Uncommon Descent Serving The Intelligent Design Community

Darwinist Jerry Coyne doesn’t like Darwinized pop music

Share
Facebook
Twitter
LinkedIn
Flipboard
Print
Email

For good reasons.

Evolutionary biologist Jerry “Why Evolution Is True” Coyne reacts to a recent claim here that Darwinian natural selection can be used to produce pop tunes. Asking, “Can natural selection create the “perfect pop song?”: he points out,

While the process is analogous to natural selection, with “mutation,” “recombination” among different clips, and a criterion of “fitness” (listener appeal), it’s also different, in that each person has a different criterion for “quality.” In contrast, there’s only one criterion for success in a real evolutionary process: how well a gene makes copies of itself. This amalgamation/mutation/public vetting process produces, in the end, a gemisch dictated by the average taste. It’s “perfect” in the sense that big-box-office Hollywood movies are perfect: they appeal to the most people. (It’s no surprise that people liked the later clips better than the earlier ones.) But to my ear the result, at least as heard on the Telegraph site, is bland and uninteresting. Perhaps the best music arises not through a “natural selection” process, but by musical “macromutations”: huge advances on what has gone before (rather than gradual improvements) created by those musicians who hear the world in a different way.

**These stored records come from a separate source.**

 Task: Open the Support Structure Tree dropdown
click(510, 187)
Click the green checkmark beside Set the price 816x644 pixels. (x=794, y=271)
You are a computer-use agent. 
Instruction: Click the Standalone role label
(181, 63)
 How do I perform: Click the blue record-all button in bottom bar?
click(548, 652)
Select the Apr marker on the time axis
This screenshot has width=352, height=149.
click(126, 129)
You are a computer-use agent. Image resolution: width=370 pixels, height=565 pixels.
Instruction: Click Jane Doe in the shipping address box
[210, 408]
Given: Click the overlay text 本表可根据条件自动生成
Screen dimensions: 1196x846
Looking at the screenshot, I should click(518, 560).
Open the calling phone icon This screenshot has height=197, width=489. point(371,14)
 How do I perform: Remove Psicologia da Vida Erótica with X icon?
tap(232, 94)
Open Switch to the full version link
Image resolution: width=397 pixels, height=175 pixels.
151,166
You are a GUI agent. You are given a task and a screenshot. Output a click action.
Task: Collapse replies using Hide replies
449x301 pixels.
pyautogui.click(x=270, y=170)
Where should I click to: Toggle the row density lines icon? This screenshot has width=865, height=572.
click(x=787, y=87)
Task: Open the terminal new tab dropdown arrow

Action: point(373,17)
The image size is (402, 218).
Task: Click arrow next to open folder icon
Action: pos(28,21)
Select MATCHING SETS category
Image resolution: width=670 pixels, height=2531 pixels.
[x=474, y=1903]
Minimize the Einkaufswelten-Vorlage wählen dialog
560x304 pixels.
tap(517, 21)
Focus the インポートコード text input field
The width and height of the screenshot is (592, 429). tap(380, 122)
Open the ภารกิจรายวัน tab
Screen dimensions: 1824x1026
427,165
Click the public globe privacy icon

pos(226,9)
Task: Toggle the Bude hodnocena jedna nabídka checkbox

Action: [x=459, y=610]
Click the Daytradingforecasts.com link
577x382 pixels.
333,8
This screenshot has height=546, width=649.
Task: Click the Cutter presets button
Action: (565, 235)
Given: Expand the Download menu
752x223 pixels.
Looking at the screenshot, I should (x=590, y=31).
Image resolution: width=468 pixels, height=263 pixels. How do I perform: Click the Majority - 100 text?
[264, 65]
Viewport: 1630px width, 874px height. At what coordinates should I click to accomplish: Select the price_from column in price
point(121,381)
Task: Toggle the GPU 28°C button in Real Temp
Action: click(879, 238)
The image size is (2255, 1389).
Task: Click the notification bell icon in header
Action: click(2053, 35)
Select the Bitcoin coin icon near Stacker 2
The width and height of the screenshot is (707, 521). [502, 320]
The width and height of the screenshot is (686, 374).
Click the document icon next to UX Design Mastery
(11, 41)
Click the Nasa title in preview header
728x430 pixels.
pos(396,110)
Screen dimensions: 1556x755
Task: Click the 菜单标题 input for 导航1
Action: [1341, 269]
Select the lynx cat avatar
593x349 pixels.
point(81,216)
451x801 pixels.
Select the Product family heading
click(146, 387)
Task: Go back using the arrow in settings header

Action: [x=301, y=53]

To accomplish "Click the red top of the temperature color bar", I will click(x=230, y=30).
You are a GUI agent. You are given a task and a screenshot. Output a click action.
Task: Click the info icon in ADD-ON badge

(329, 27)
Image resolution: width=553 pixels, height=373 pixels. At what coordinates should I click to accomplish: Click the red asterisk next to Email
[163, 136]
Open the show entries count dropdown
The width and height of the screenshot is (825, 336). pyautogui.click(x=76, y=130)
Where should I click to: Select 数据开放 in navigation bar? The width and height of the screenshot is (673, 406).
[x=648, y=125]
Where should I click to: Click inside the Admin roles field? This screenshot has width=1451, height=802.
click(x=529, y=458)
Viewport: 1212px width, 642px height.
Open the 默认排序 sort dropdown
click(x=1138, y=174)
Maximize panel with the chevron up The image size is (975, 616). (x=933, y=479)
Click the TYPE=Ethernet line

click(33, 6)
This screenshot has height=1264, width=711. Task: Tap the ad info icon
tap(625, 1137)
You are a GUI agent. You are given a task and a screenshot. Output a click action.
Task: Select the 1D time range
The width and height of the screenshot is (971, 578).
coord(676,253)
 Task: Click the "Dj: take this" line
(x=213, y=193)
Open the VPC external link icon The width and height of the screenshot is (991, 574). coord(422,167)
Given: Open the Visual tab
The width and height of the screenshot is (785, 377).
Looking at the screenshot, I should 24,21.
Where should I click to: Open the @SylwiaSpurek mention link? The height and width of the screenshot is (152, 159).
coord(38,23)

I’m not even sure what the point of this exercise is, for you could do it with anything: art, automobiles, and so on. What you’ll get is something that many people find appealing, but some people dislike. Give me the visionary rather than the compiler.

Good point. What they seem to have done is created a mass consensus machine.

This was done before, with similar results, in the production of elevator music – pleasant background noise.

Which is all you will ever get if your only criterion is how many people like it (or can ignore it in the background).

Thought: Could they apply this process to writing romance novels? Well, they could, but who would know the difference?